== Directive ==
Return the data below line for line, with no changes at all.

== Material to process ==
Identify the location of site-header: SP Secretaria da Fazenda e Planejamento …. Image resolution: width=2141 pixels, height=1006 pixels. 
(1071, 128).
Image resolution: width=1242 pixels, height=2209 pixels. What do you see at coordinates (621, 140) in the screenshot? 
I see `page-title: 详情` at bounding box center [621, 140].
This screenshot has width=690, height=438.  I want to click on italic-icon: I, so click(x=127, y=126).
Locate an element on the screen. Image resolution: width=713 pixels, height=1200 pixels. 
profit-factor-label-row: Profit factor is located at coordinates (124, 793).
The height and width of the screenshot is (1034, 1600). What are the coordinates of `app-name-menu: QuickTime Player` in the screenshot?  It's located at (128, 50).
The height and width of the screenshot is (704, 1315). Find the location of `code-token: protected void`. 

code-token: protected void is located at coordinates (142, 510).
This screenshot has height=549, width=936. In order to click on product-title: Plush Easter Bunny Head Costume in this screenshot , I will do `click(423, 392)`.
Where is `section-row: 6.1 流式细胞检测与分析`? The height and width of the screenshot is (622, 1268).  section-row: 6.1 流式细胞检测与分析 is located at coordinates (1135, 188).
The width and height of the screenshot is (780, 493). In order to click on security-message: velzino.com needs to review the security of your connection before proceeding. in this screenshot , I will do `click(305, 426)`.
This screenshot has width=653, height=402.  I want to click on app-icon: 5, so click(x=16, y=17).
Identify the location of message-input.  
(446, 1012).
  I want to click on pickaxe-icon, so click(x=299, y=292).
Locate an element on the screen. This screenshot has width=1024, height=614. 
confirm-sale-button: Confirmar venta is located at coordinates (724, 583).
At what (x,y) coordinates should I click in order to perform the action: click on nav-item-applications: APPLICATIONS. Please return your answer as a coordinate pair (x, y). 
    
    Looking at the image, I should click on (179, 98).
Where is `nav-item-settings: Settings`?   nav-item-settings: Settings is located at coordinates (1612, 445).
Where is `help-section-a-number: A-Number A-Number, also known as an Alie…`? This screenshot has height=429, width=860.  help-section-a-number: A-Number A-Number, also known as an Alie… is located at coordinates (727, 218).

== Completed task ==
Identify the location of site-header: SP Secretaria da Fazenda e Planejamento …. Image resolution: width=2141 pixels, height=1006 pixels. 
(1071, 128).
Image resolution: width=1242 pixels, height=2209 pixels. What do you see at coordinates (621, 140) in the screenshot? 
I see `page-title: 详情` at bounding box center [621, 140].
This screenshot has width=690, height=438.  I want to click on italic-icon: I, so click(x=127, y=126).
Locate an element on the screen. Image resolution: width=713 pixels, height=1200 pixels. 
profit-factor-label-row: Profit factor is located at coordinates (124, 793).
The height and width of the screenshot is (1034, 1600). What are the coordinates of `app-name-menu: QuickTime Player` in the screenshot?  It's located at (128, 50).
The height and width of the screenshot is (704, 1315). Find the location of `code-token: protected void`. 

code-token: protected void is located at coordinates (142, 510).
This screenshot has height=549, width=936. In order to click on product-title: Plush Easter Bunny Head Costume in this screenshot , I will do `click(423, 392)`.
Where is `section-row: 6.1 流式细胞检测与分析`? The height and width of the screenshot is (622, 1268).  section-row: 6.1 流式细胞检测与分析 is located at coordinates (1135, 188).
The width and height of the screenshot is (780, 493). In order to click on security-message: velzino.com needs to review the security of your connection before proceeding. in this screenshot , I will do `click(305, 426)`.
This screenshot has width=653, height=402.  I want to click on app-icon: 5, so click(x=16, y=17).
Identify the location of message-input.  
(446, 1012).
  I want to click on pickaxe-icon, so click(x=299, y=292).
Locate an element on the screen. This screenshot has width=1024, height=614. 
confirm-sale-button: Confirmar venta is located at coordinates (724, 583).
At what (x,y) coordinates should I click in order to perform the action: click on nav-item-applications: APPLICATIONS. Please return your answer as a coordinate pair (x, y). 
    
    Looking at the image, I should click on (179, 98).
Where is `nav-item-settings: Settings`?   nav-item-settings: Settings is located at coordinates (1612, 445).
Where is `help-section-a-number: A-Number A-Number, also known as an Alie…`? This screenshot has height=429, width=860.  help-section-a-number: A-Number A-Number, also known as an Alie… is located at coordinates (727, 218).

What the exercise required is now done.